Seçilen alıntı

.....

Her türlü değerin erozyona uğradığı bu dönemde, sistematik bir plan dâhilinde yürütülen propaganda ile birbirinde şüphe duyar bir hale gelen Türk toplumu; müşterek milli değerlerin çevresinde birleşerek gerçek gücün kimde olduğunu son bir gayretle gösterebilir.

Bu tarihi sorumluluğun farkına varılabilmesi için; milli düşünen, milli kaygıları olan, birlik ve bütünlükten yana tavır alanların bilinçli eylemleri belirleyici olacaktır.

Bu kutlu topraklarda namusumuzla, haysiyetimizle ve Türk milletinin bir ferdi olarak yaşayacaksak başka yol ve yöntem artık kalmamıştır. İhanetin cüret kazandığı, hatta küstahlaştığı bu zaman zarfında yeni bir milli silkiniş ve ayağa kalkış mutlaka gerçekleşmelidir.

.....

Verilen görev A
Yukarıdaki alıntıyı hiçbir değişiklik yapmadan baştan sona aynen tekrarlayın.

.....

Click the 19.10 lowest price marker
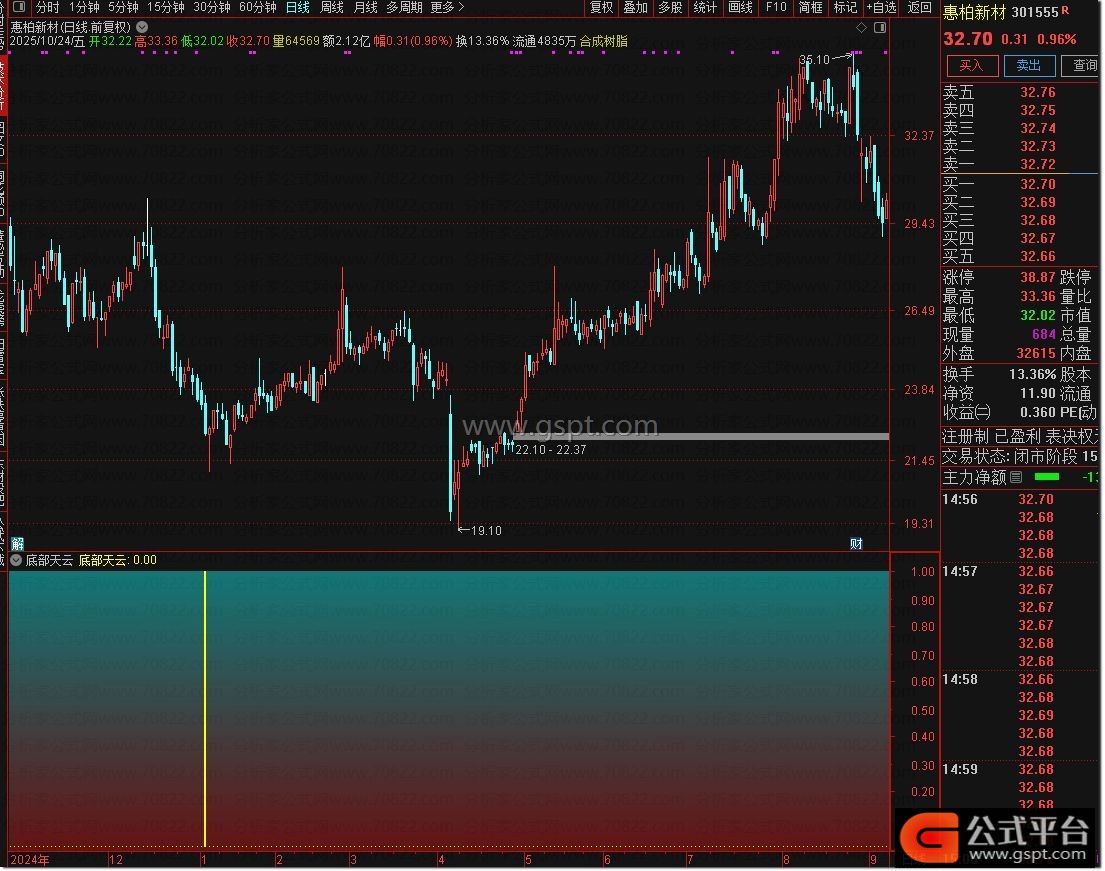 click(485, 530)
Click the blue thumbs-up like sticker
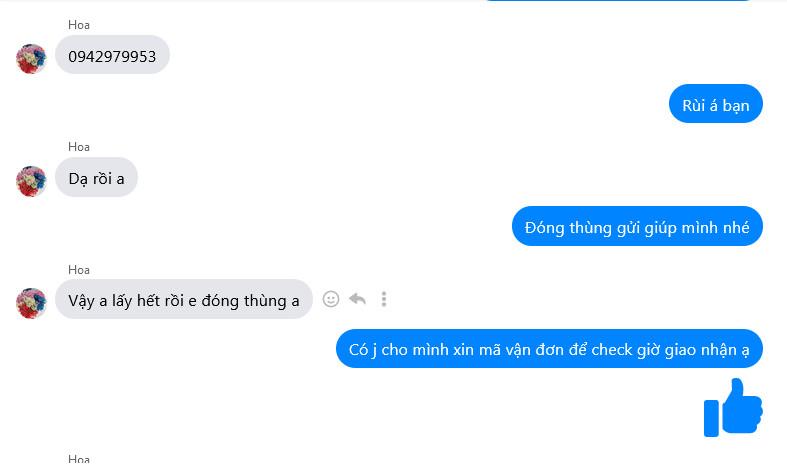Screen dimensions: 787x473 point(733,407)
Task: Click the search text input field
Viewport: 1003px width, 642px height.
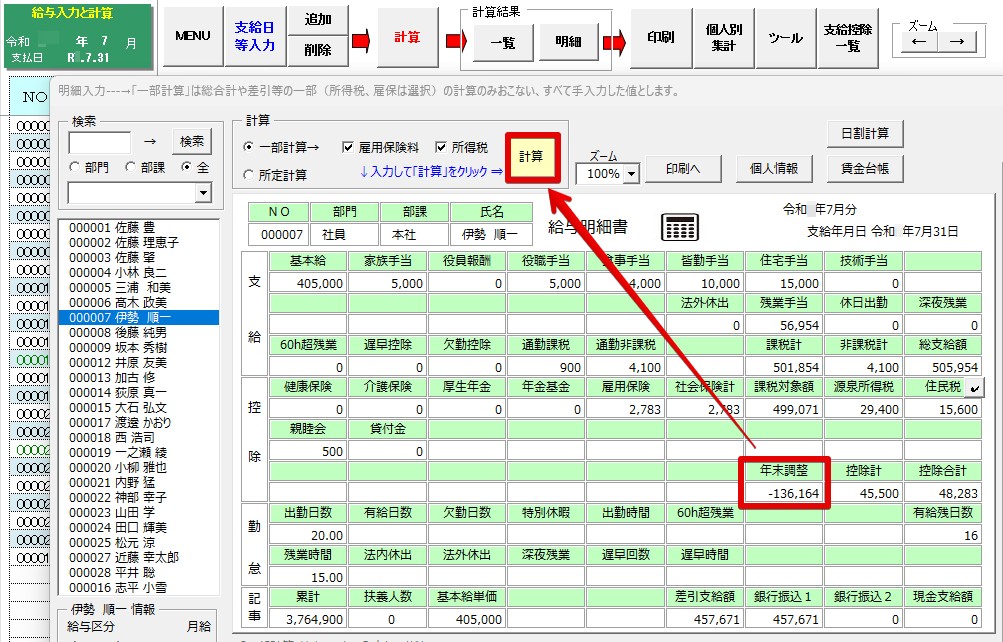Action: (99, 142)
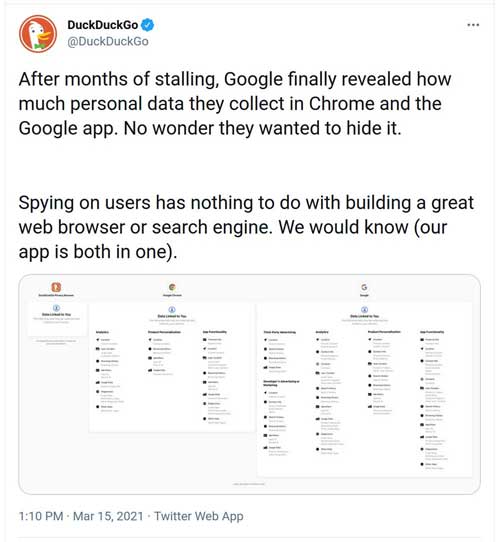Click the Third-Party Advertising heading in Google panel
Viewport: 500px width, 542px height.
point(279,332)
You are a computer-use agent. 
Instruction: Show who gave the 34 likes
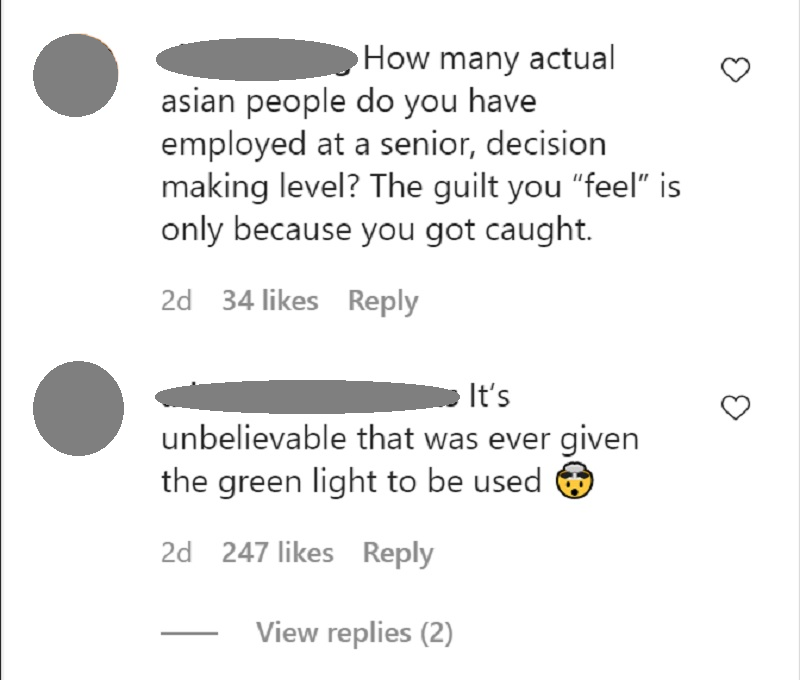click(270, 300)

.....

Verilen görev B
Kayıtlarda "Task: Click the search text input field" ifadesini içeren satırdan başlayıp kayıtların son satırında biten satırları, iki uç da dahil olmak üzere, "Sıra" ve "Kayıt satırı" sütunlarından oluşan bir Markdown tablosu olarak biçimlendirin. Boş satırları atlayın ve resimleri yanıta dahil etmeyin.

Görev sonucu A
Her türlü değerin erozyona uğradığı bu dönemde, sistematik bir plan dâhilinde yürütülen propaganda ile birbirinde şüphe duyar bir hale gelen Türk toplumu; müşterek milli değerlerin çevresinde birleşerek gerçek gücün kimde olduğunu son bir gayretle gösterebilir.

Bu tarihi sorumluluğun farkına varılabilmesi için; milli düşünen, milli kaygıları olan, birlik ve bütünlükten yana tavır alanların bilinçli eylemleri belirleyici olacaktır.

Bu kutlu topraklarda namusumuzla, haysiyetimizle ve Türk milletinin bir ferdi olarak yaşayacaksak başka yol ve yöntem artık kalmamıştır. İhanetin cüret kazandığı, hatta küstahlaştığı bu zaman zarfında yeni bir milli silkiniş ve ayağa kalkış mutlaka gerçekleşmelidir.

Görev sonucu B
| Sıra | Kayıt satırı |
|---|---|
| 1 | Task: Click the search text input field |
| 2 | Viewport: 1003px width, 642px height. |
| 3 | Action: (99, 142) |
| 4 | Click the Third-Party Advertising heading in Google panel |
| 5 | Viewport: 500px width, 542px height. |
| 6 | point(279,332) |
| 7 | You are a computer-use agent.  |
| 8 | Instruction: Show who gave the 34 likes |
| 9 | click(270, 300) |